The Mary’s Woods group and I went on to talk about gardening, of the gardens we’ve known, the gardens we tend now, as well as the merits of letting plants do what they want, letting the garden exist in some indeterminate zone between absolutely wild and overly designed. And we connected this strong, shared sensibility about our role as human stewards of micro-agriculture to a more expansive, aspirational commitment to letting other creatures become and be who they want to be, acknowledging the delicate balance to be sussed and cultivated between providing structure on the one hand, and freedom on the other, for those who are under our care, whether children, frail elders, partners, companion animals, neighbors, colleagues, or vulnerable members of the community.
After I returned home from Mary’s Woods, Fred’s son Peter stopped by to say hello, check in, and offer me some green beans from Fred’s garden. He also brought some figs—smaller, harder, and less sexy than the figs from last week that the WW2 vets gobbled. He has it in mind that we must fight a battle to save the rest of the figs from the humming birds, yellow jackets, and starlings. As well, he says he’s going to make some fig jam this weekend. I told him about my harrowing experience in the fig tree yesterday, in vivid detail, of course, and then we reminisced about our past experiences with yellow jackets – he shared a story from his boyhood about how he and his friend were pursued through our neighborhood by a swarm of hornets; I shared about being stung multiple times on my head while riding a horse in the Oregon backcountry and how I had to dunk my head in a snow-melt mountain river and sleep off the venom-hangover in a bivouac.
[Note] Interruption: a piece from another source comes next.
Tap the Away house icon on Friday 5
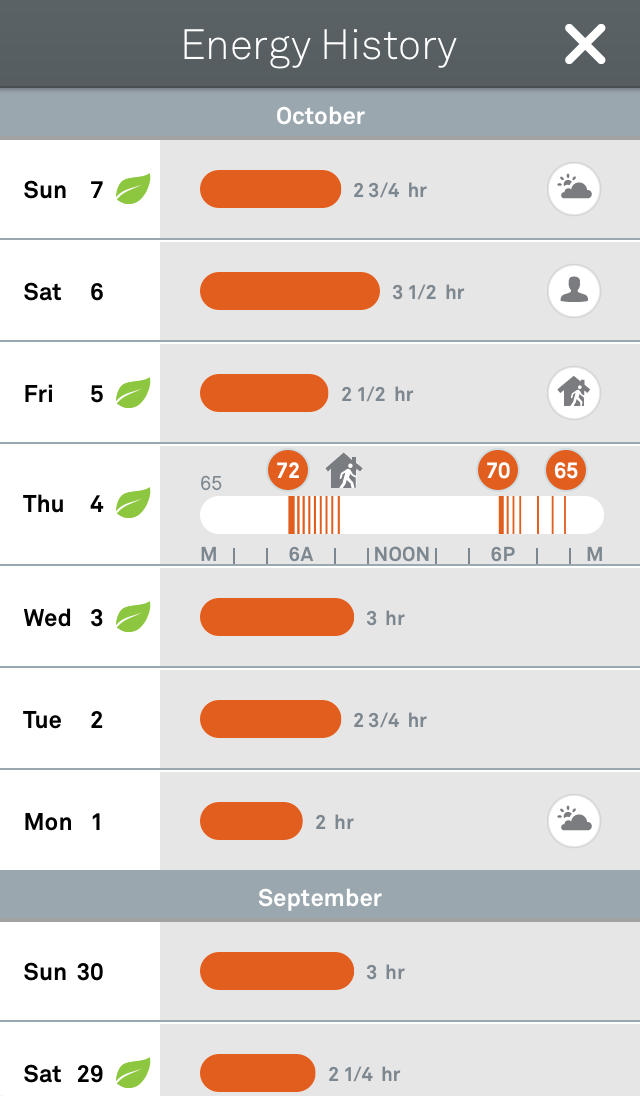 tap(574, 393)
We laughed and commiserated, and then turned our conversation back to Fred’s figs. We wondered if there was still a chance for the unripe, hard little figs to ripen, and we acknowledged that had we remembered to put foil strips on the tree branches and enlist the scarecrow in security detail, we’d probably still be enjoying the best of Fred’s figs. We made some provisional plans for next year’s growing season and turned our attention to re-sowing the lettuce.
We could probably get another two months of lettuce from the garden, especially if we have an Indian summer.